2

I need to create a document store with search capabilities. Sounds simple... That means that I have documents which I need to store in database. I thought about CouchDB, and about few other document-oriented databases, but I'm still not sure what would be the best solution.

On the other side, I thought about integrating Solr in some kind of web application which I'm going to use for uploading, indexing, search, update, delete documents. And, of course, the main problem is that most of these documents are written using Cyrillic characters.

Maybe I'm trying to combine things that do not match together. Could someone give me an advice what would be the best way to implement solution like this.

Best, Joksimovic

Srecko
  • 199
  • 4
  • 14

3 Answers3

0

Looks like for your needs Thinking sphinx could help. You could store documents in any database(SQL-oriented or not) and search them with sphinx. Sphinx supports cyrillic characters from the box, also it's possible to use stemming, faceted search, fuzzy search, etc. May be it helps you.

Read more about sphinx here

Sergei Lomakov
  • 2,021
  • 19
  • 18
  • Thank you! I thought about sphinx, but my first choice was Solr. The most important thing is to access from Java application, and that is possible to comunicate with any document-oriented NoSQL database... – Srecko Jan 26 '12 at 17:02
  • Reading posts all you guys suggested, I think that Solr is the right thing, because I need to call API from my web application. The question is, what do I have to do to make it work with characterset I need Cyrillic or Latin (Serbian, Croatian, Slovenian). – Srecko Jan 26 '12 at 17:18
0

I am also working on such a content management system. Utill now i am going to use a database to store the metadata. Store the documents on file system. Dont go for storing documents in database like SQL server. since it has a limitation and licensing cost.For search you can use Solr (better in terms of support and acceptance in open source over sphinx)
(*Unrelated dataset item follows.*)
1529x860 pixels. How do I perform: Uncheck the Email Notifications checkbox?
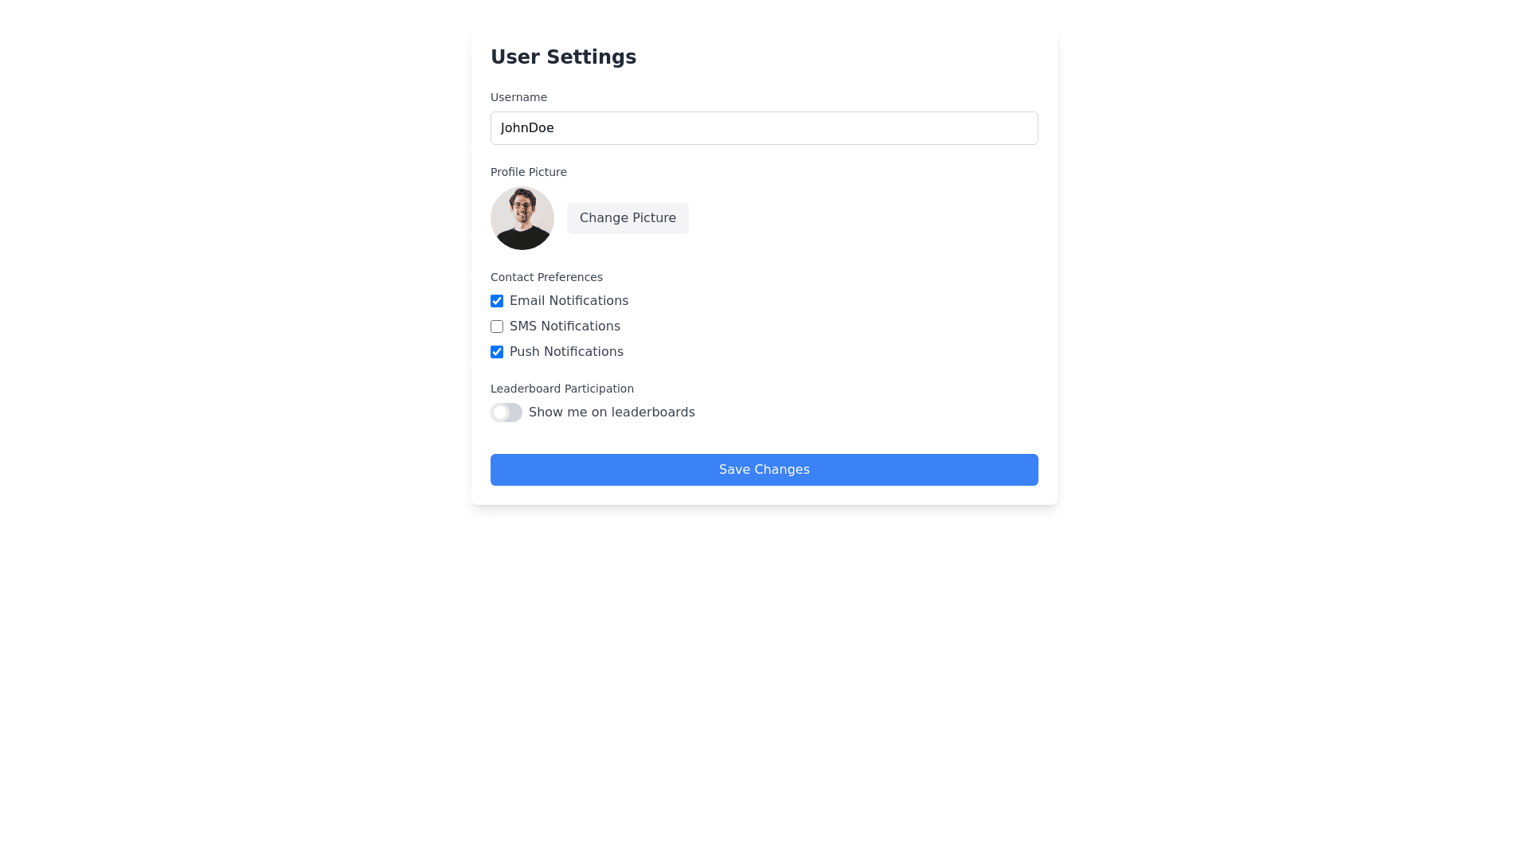pos(497,301)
Choosing a stand-alone full-text search server: Sphinx or SOLR?

. either way you need to populate indexes. then call API methods to search.

Community
  • 1
  • 1
Usama Khalil
  • 436
  • 1
  • 4
  • 14
  • Thank you! I don't want to use SQL, MySQL or similar RDBMS. I want to try with NoSQL document-oriented database. The main challenge is Cyrillic characterset... – Srecko Jan 26 '12 at 17:05
0

Brate Srbine/Crnogorče :)
I suggest you use MongoDB as your database and use Solr to get index/search capability.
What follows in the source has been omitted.